With all the kneading, shaping, rolling, cutting of the last few weeks, these Ricotta Cookies are a nice change of pace. Sometimes there’s nothing better than a drop cookie. Sure, the frosting is an extra step, but guess what? They’re good without the frosting too! If you’re looking for something a little different this year, this sixth installment of #TwelveDaysofSanta has just the cookie for you–Frosted Ricotta Cookies (aka Italian Christmas Cookies)–straight from an Italian-American grandmother somewhere in Northern California.
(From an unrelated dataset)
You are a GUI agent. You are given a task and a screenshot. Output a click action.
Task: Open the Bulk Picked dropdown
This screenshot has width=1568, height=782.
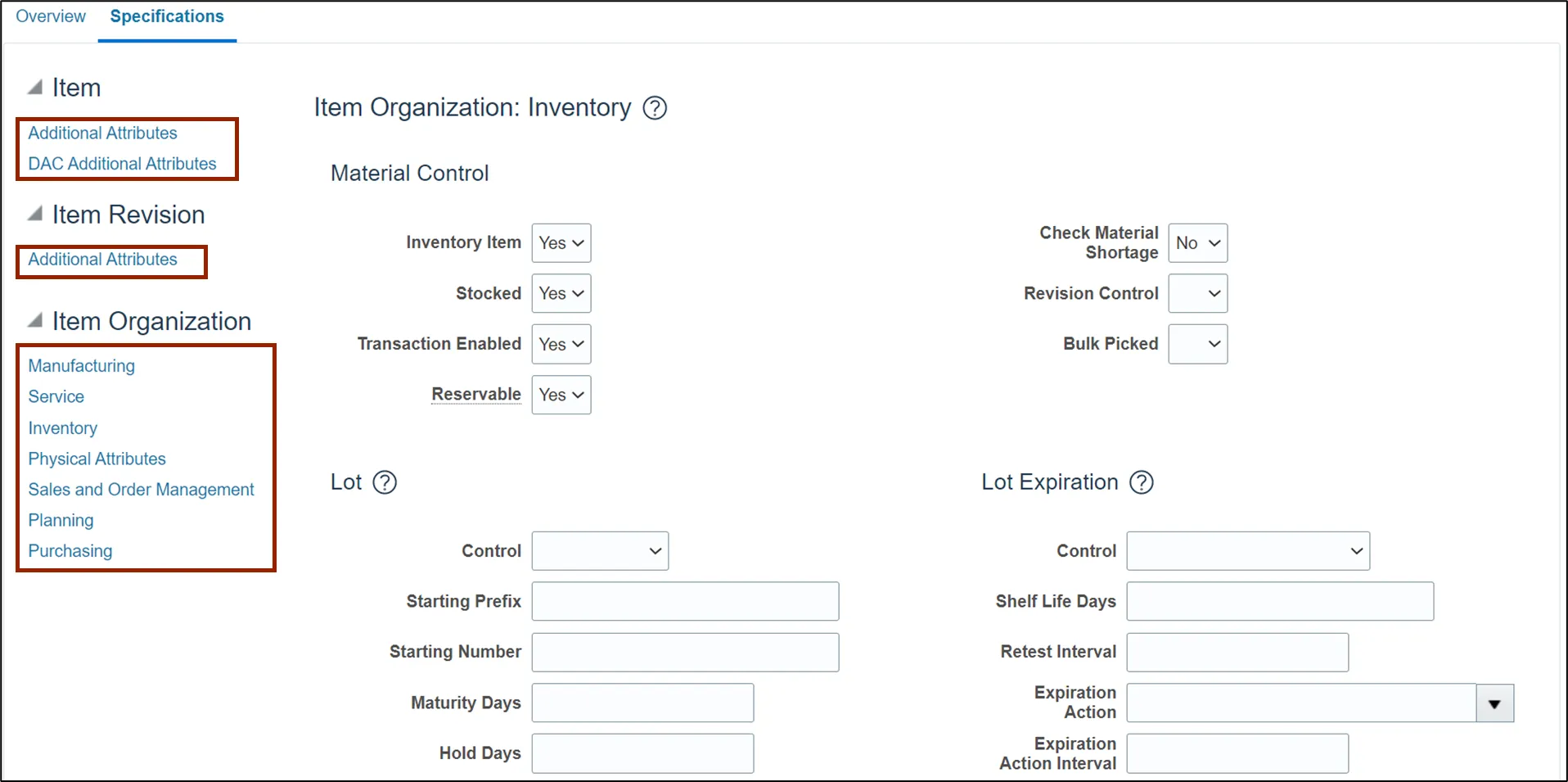click(x=1198, y=344)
Growing up in an Italian-American family, Christmas was a big deal, as you can imagine. Every year, the Christmas Ravioli were prepared on Christmas Eve in anticipation of the big Christmas Day feast. The whole family gathered at Nona Mary’s house to partake in all sorts of merrymaking and gift exchanging. On the Twelfth Day of Christmas, we celebrated what we called “Little Christmas,” but to a lesser extent than the big day (ie, no gifts). As a child I often wondered why call it “Little Christmas” if gifts weren’t involved! But as it turns out, in Italy, what we called “Little Christmas” or the Feast of the Epiphany was, in fact, the bigger celebration when compared to Christmas.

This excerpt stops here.